PROVIDED DATA: Begin

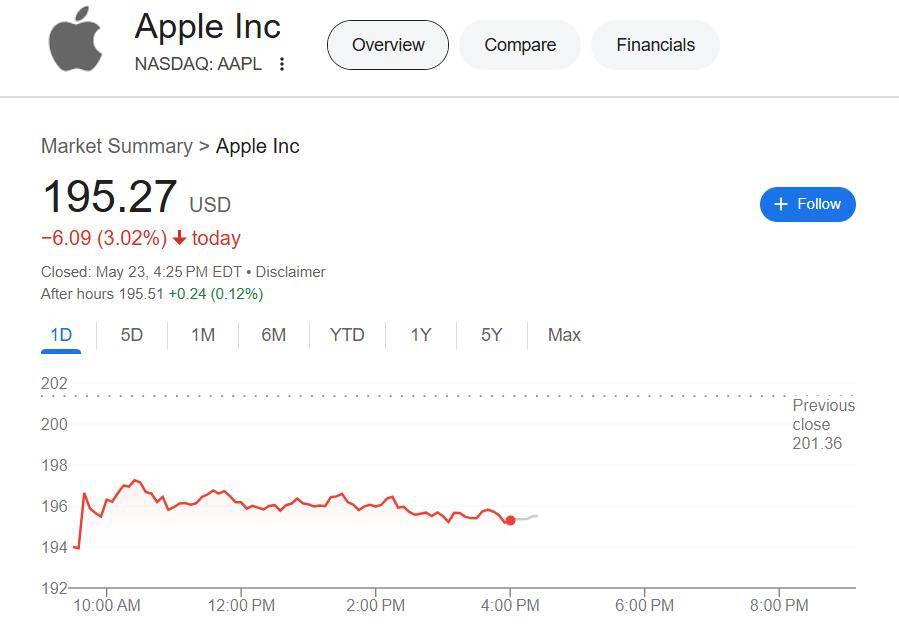Switch chart to 1Y range
The height and width of the screenshot is (630, 899).
pos(421,335)
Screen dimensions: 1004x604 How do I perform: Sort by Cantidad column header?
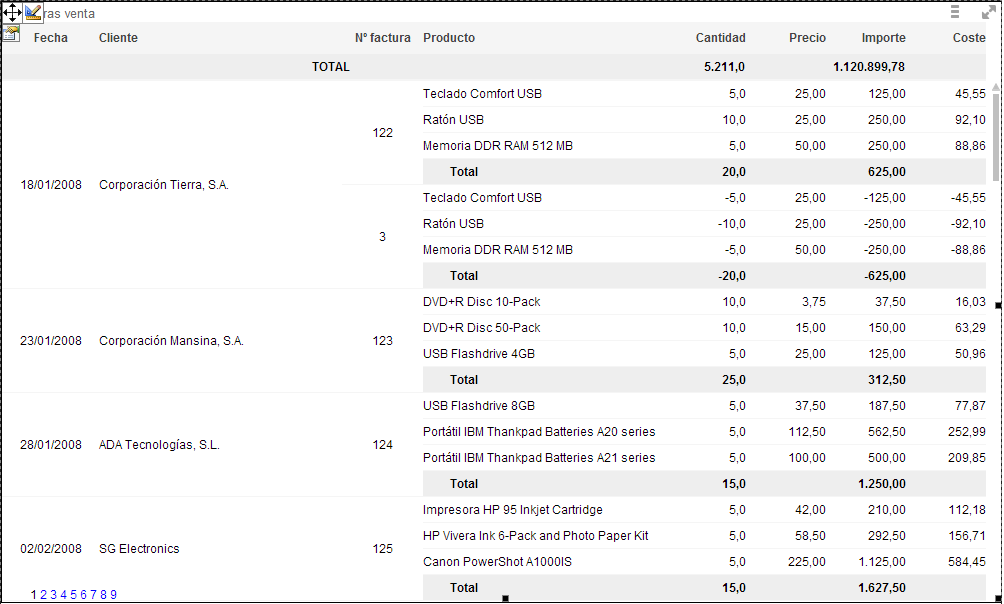point(720,38)
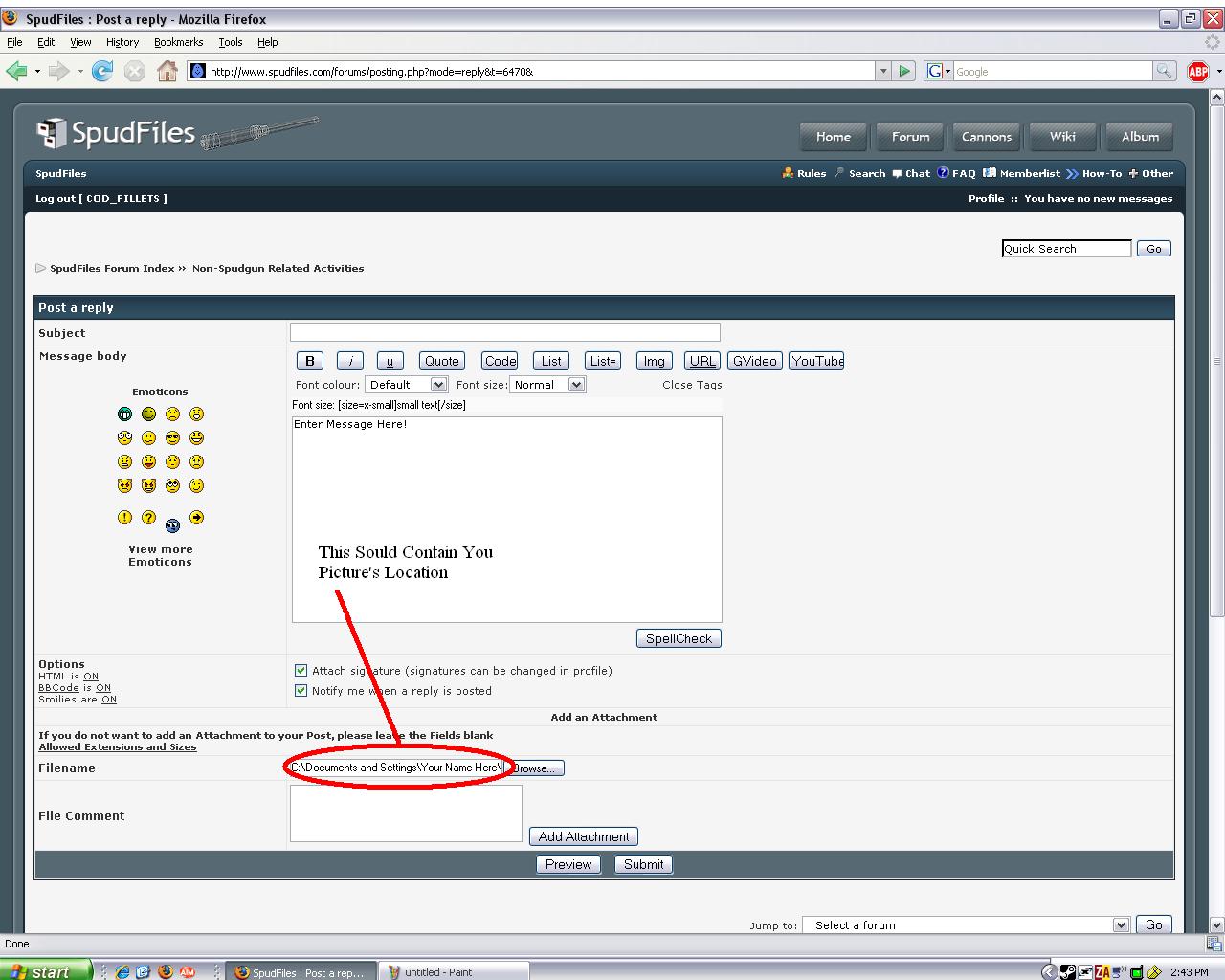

PROVIDED DATA: End

YOUR OBJECTIVE:
Each line from the one bearing "Screen dimensions: 1004x604" through the final line of the records is to be copied exactly, and no pictures are to be included.

ANSWER SECTION:
Screen dimensions: 1004x604 How do I perform: Sort by Cantidad column header?
point(720,38)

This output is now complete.